According to the research done by Shelby B. , et al. (2013) the wives voiced out how the violence or mistreatment in their relationship grow continuously with increased level of violence and remorseful till the seriousness extremity of the abuse worsen to unassailable levels. In spite of the fact that wives can still bear with the physical violence of their husbands, when their children themselves were to be the victims, that is where the women stand up with all the rights to apply divorce.

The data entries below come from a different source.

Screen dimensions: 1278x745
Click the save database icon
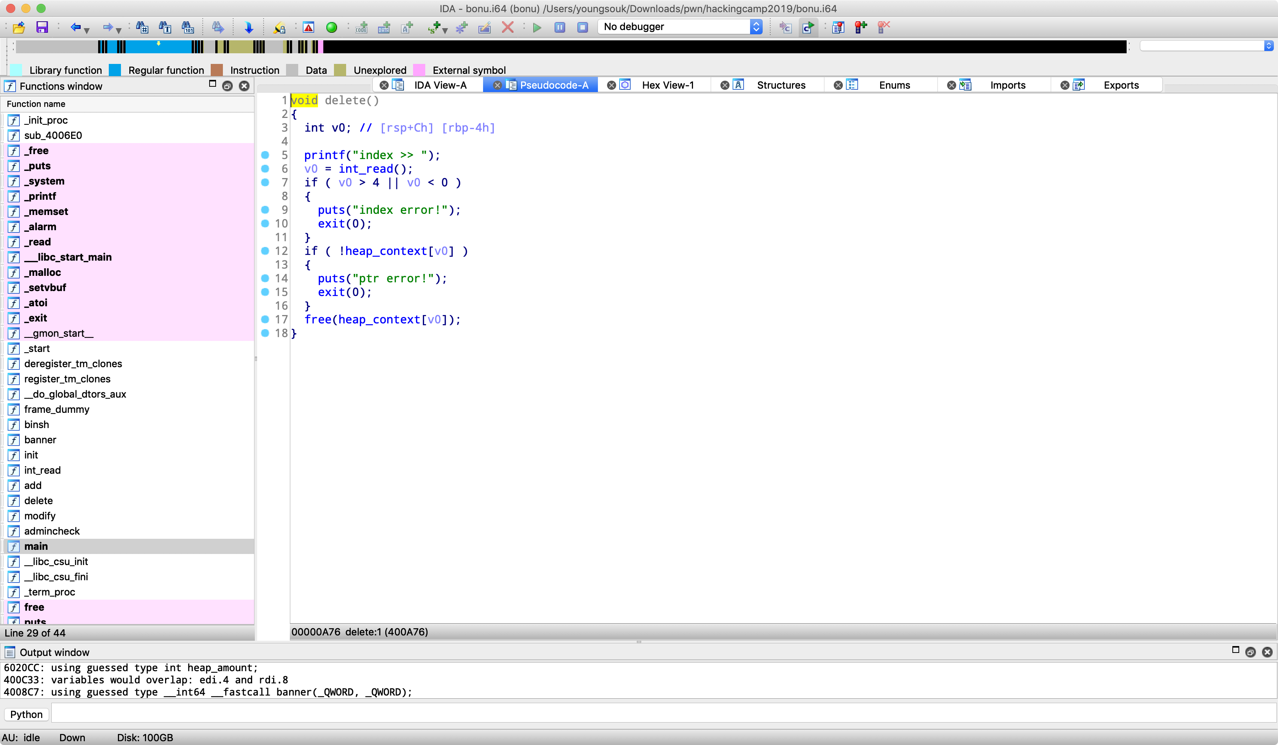pos(42,27)

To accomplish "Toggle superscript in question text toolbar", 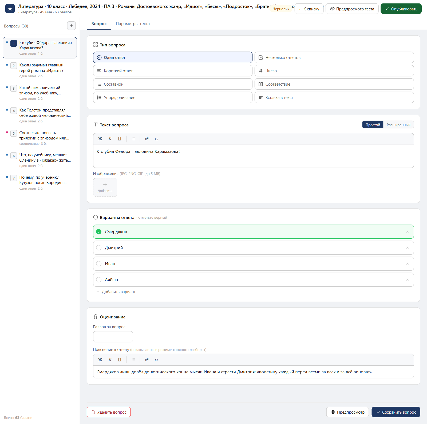I will (x=147, y=139).
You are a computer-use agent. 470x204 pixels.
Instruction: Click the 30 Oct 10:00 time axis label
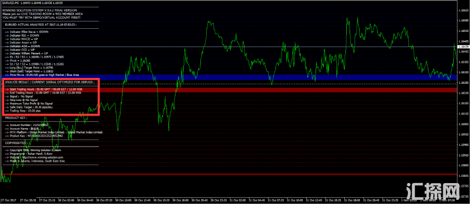click(123, 200)
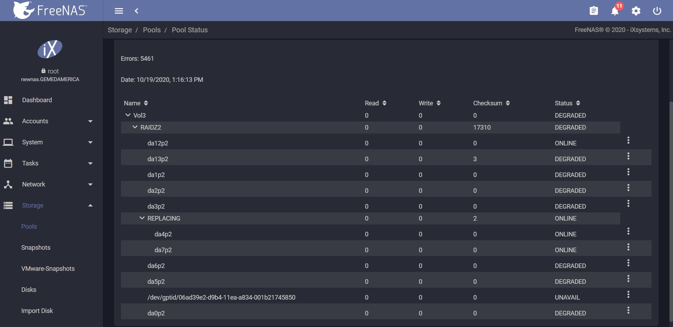Collapse the Vol3 pool tree
Screen dimensions: 673x327
click(x=128, y=115)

Hence, the inability to overcome their challenges, the wives prefer to end up in courtrooms. Emotional and verbal abuse in a marriage is such a covert form of domestic violence and abuse that many people are unable to recognise that they are a victim. In this context, women are the main victim of these abuse that triggered them to get divorce although the abuser is not a “bad” person, as deep emotional issues are to be blamed (Shellie Warren, 2018). Factors outside the interactive relationship such as financial problems and physical and mental health may affect the relationship causing stress leading to marital failure.
Financial hassle plays an important part on how people interact with one another. Most divorce cases occur shortly after a major financial crisis in a family, such as a failed investment or bankruptcy and when one of the spouse losses the job or being fired. Financial hardship can increase the couples’ loneliness, misery, and they will be having low self-esteem which can worsen marital tensions (Ilene Wolcott & Jody Hughes, 1999). Thus, couples with low incomes are at a higher risk of divorce than couples with higher incomes.
In addition, physical illness and mental health problems have often been incorporated within the external pressures’ category. Physical and mental illness can increase stress in a relationship and lower marriage satisfaction. Poor health can strain finances, affect sexual relations and create tensions that lead to decreased marriage satisfaction. Marital distress and psychological illnesses mutually influence each other.
Marriage problems can create or intensify some psychological illness but individuals with psychiatric disorders are also less likely to develop satisfying marriages (Ilene Wolcott ; Jody Hughes, 1999).